TASK DETAILS - Go through the listing below and write out exactly the lines from the one that mentions "Click the word BITCOIN in the header" through the one that mentions "How do I perform: Restore", minus the pictures.

EXERCISE DATA -
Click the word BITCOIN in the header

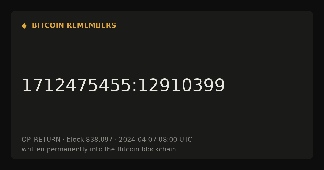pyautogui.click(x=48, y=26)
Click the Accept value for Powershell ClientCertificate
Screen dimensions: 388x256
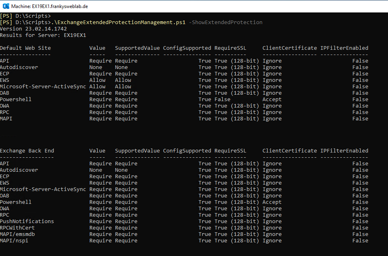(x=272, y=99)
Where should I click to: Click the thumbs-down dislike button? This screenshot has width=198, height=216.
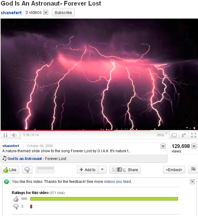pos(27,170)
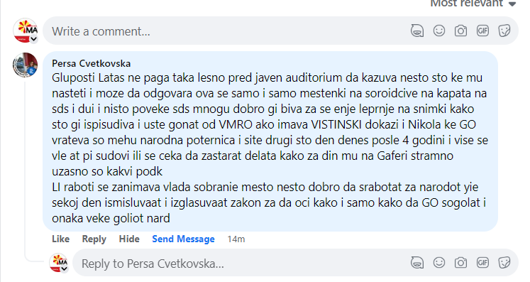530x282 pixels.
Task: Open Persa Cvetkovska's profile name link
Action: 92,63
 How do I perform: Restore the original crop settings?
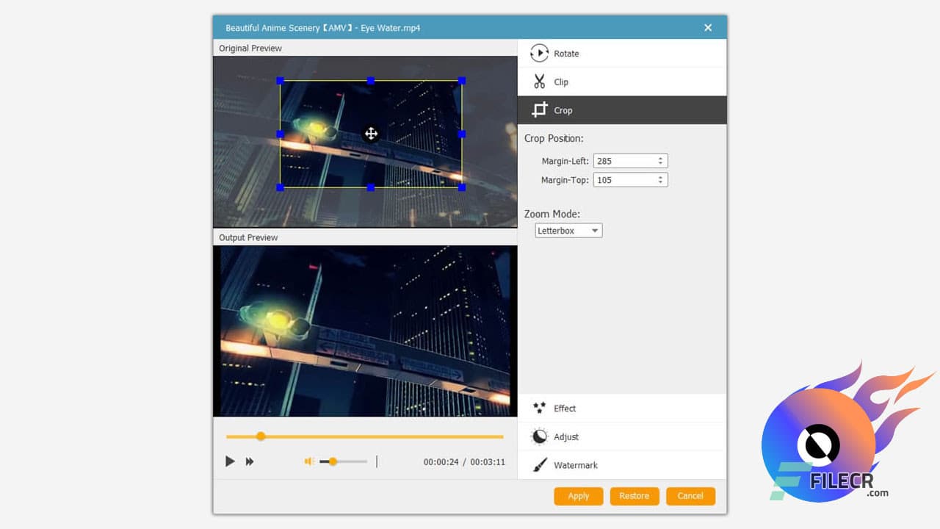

* * *

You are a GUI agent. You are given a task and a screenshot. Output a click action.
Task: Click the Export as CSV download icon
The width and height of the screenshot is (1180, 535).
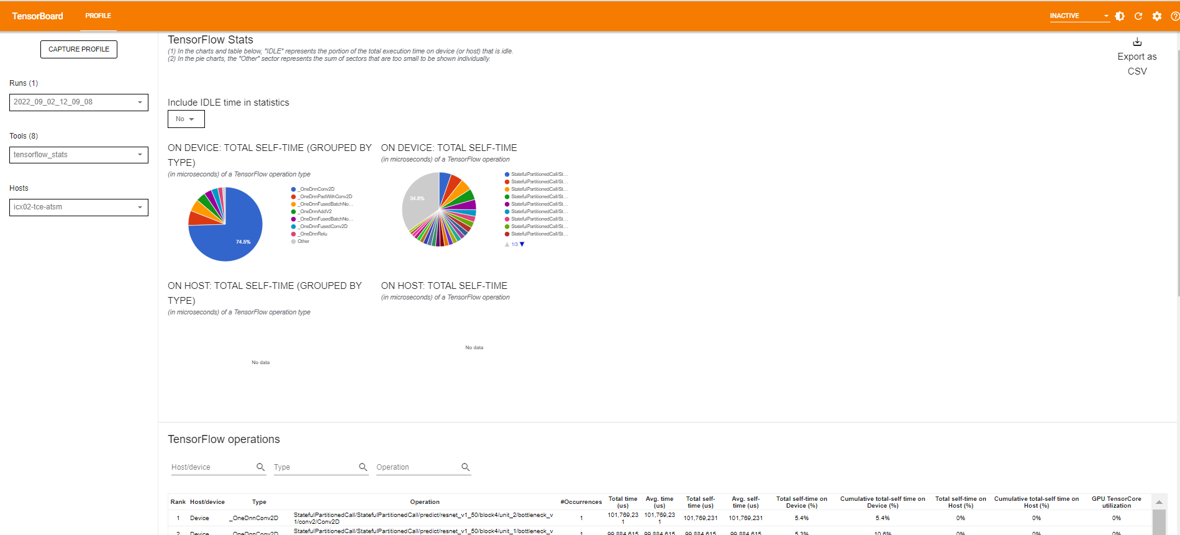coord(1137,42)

THE ANSWER -
Click the word BITCOIN in the header

pyautogui.click(x=48, y=26)
Click the Accept value for Powershell ClientCertificate
Screen dimensions: 388x256
(x=272, y=99)
Where should I click to: Click the thumbs-down dislike button? This screenshot has width=198, height=216.
pos(27,170)
530x282 pixels.
Task: Open Persa Cvetkovska's profile name link
Action: 92,63
 How do I perform: Restore the original crop settings?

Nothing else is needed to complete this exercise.